» Data excerpts:
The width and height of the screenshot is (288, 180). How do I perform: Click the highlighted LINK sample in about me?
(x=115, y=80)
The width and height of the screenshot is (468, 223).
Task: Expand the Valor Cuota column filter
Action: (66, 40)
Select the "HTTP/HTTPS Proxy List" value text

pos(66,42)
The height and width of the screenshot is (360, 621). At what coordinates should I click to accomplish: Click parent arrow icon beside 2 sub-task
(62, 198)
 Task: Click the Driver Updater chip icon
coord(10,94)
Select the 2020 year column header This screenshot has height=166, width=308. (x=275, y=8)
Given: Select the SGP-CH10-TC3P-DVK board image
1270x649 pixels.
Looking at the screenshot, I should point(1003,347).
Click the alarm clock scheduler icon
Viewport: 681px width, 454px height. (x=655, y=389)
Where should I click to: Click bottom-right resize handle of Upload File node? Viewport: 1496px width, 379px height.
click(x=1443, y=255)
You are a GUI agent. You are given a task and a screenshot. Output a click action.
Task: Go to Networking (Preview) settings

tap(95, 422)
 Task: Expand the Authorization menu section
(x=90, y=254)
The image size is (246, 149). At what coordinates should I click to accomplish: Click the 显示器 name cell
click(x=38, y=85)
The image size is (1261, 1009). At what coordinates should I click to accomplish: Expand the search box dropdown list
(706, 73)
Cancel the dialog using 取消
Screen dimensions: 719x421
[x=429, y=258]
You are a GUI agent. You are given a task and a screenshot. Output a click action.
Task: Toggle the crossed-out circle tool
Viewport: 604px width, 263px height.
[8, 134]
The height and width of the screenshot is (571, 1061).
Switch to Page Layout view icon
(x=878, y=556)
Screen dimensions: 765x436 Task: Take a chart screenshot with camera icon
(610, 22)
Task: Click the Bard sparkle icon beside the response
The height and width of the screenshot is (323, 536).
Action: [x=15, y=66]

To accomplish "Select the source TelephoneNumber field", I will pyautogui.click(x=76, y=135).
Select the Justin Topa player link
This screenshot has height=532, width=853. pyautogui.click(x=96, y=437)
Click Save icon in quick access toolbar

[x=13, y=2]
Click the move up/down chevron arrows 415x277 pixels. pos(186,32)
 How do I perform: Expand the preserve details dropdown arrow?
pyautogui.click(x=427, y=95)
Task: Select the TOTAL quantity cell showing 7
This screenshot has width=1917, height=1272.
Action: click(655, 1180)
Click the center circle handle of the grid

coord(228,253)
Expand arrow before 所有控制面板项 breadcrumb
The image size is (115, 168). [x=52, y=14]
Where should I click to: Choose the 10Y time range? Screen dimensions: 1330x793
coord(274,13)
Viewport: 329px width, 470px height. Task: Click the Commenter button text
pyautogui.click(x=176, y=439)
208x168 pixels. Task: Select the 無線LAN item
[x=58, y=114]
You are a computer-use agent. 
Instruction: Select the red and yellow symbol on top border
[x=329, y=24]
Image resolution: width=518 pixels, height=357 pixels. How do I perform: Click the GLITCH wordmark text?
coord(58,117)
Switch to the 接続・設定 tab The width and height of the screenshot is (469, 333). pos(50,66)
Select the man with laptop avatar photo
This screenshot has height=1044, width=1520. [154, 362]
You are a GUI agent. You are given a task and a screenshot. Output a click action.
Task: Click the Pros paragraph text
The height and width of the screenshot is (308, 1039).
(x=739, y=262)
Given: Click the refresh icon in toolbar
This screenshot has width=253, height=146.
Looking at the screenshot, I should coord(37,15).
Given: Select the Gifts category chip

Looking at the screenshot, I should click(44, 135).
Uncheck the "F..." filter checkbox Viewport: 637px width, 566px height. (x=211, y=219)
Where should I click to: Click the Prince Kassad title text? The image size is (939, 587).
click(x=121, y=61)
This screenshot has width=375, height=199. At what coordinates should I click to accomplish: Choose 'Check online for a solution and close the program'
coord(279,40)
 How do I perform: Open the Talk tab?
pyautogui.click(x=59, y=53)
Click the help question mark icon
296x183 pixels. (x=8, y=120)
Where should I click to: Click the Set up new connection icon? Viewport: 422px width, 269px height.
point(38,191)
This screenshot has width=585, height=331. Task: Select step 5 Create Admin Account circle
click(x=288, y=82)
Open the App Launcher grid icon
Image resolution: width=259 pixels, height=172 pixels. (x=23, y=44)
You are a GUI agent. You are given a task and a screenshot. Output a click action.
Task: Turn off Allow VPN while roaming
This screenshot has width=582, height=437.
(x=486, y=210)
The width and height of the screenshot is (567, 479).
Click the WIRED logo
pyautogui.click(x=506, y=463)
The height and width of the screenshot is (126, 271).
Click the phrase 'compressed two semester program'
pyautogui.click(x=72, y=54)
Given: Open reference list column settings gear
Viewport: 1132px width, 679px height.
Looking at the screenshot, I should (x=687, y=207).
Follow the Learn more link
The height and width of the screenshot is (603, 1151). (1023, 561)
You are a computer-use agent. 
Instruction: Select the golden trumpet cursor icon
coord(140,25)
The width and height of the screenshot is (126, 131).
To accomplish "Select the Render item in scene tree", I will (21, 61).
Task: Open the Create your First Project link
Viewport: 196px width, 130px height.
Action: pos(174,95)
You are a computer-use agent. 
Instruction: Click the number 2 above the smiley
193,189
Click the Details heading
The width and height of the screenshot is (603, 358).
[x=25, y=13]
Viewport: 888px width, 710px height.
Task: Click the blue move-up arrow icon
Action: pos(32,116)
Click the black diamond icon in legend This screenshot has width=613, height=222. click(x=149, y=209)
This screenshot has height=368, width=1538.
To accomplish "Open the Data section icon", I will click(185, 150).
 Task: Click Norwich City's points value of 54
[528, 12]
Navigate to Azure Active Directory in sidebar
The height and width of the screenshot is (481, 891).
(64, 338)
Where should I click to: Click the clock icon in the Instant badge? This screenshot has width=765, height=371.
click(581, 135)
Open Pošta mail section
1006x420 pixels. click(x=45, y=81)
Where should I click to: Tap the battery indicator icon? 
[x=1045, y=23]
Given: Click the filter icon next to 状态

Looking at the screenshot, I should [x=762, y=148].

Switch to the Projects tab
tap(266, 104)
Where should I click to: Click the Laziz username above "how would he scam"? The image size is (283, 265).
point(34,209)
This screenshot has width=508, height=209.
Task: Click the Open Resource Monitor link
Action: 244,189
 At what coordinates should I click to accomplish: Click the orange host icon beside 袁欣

» Assignment: Show me all lines in the records that contain "will".

» Problem solution:
To accomplish "Select the source TelephoneNumber field", I will pyautogui.click(x=76, y=135).
To accomplish "Select the Render item in scene tree", I will (21, 61).
To accomplish "Open the Data section icon", I will click(185, 150).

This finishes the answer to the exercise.